Pre-Exposure Prophylaxis or PrEP

Pre-exposure prophylaxis (PrEP) involves putting HIV negative people on antiretroviral drugs (ARV) with the aim of protecting them from HIV infection. This blog looks at some of the pros and cons of PrEP.

Wednesday, October 27, 2010

Are Healthy People More Likely to Take Drugs than Unhealthy People?

Loss to follow up is a common problem with HIV treatment programs and up to 40% of East Africans may cease to collect their drugs at some time. They may have gone somewhere else or died, but it's hard to tell. Records are not always well kept.

It's hard to know how good people will be at taking drugs to prevent HIV, as opposed to those that treat HIV. Early papers on adherence seemed keen to report good news, that people in developing countries were even likely to be better at keeping to treatment regimes than people in rich countries. But later papers have not always been so optimistic.

I have seen several mentions recently of people preferring to pray and believe that God will save them, keep them alive, 'cure' them of HIV, etc. People who believe this don't always stop their treatment, although some do. But even temporary lapses in taking antiretroviral drugs can cause problems such as opportunistic illnesses and resistance build up.

I have even come across people who have insisted that praying is the best response because God will decide, whatever the outcome is. This is disturbing to witness, especially when one suspects that many people taking this view also seem to associate HIV with some kind of evil or sin.

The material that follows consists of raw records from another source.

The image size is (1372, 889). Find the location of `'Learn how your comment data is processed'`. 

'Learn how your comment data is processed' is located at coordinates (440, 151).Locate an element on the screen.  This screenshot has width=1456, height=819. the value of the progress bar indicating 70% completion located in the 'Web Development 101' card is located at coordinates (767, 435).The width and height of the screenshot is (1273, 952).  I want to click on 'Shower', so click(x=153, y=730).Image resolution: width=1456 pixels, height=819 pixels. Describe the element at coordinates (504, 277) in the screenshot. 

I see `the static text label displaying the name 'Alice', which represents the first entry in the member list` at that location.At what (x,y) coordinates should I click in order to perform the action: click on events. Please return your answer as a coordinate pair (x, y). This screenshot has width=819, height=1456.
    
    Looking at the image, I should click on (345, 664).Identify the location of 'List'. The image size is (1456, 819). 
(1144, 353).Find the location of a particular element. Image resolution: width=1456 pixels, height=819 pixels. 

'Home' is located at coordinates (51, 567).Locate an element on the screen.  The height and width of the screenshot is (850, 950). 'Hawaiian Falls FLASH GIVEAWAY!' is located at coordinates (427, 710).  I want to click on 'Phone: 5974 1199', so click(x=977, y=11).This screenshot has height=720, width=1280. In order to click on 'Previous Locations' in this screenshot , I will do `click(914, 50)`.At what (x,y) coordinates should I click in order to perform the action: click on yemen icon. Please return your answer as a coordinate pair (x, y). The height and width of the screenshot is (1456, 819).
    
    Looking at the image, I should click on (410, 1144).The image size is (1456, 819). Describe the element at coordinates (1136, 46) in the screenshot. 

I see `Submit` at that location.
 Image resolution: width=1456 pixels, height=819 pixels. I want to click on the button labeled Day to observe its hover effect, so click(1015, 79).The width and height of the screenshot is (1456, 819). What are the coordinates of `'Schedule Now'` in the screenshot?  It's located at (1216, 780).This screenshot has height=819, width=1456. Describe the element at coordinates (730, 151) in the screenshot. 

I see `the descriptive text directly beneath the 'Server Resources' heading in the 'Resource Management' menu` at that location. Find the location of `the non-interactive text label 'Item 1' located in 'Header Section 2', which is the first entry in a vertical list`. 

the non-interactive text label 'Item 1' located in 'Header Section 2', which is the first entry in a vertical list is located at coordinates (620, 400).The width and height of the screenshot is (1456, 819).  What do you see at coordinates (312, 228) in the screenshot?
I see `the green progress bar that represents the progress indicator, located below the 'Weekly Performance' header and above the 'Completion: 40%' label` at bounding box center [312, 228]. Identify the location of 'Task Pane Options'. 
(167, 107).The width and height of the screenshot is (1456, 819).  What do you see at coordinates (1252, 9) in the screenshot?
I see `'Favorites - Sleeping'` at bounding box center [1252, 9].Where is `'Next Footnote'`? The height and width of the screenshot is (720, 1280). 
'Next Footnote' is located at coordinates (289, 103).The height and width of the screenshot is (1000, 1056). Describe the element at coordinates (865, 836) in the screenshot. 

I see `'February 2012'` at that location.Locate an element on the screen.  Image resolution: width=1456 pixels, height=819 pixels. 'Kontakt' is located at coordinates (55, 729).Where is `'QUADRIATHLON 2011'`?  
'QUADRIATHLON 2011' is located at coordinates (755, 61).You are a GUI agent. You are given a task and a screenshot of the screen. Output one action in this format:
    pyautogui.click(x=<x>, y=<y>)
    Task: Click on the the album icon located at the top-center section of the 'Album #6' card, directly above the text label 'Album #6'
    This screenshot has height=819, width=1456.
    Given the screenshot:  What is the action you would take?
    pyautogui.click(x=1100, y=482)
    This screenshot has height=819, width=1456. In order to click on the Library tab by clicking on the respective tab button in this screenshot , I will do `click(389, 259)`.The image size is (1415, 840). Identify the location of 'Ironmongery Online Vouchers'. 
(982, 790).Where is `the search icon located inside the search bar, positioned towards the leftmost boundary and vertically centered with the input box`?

A recent article suggests that some young people in Uganda are being persuaded to give up taking Aids drugs and relying on their beliefs instead. Some of those persuading them are possibly not even genuine pastors, though it seems equally inexcusible whether they are genuine or not.

Proponents of PrEP tend to ignore the potential problems of ensuring that people who are not sick take drugs as required in order to prevent infection with HIV. Especially as research into exactly how most HIV is transmitted in high prevalence countries is thin on the ground.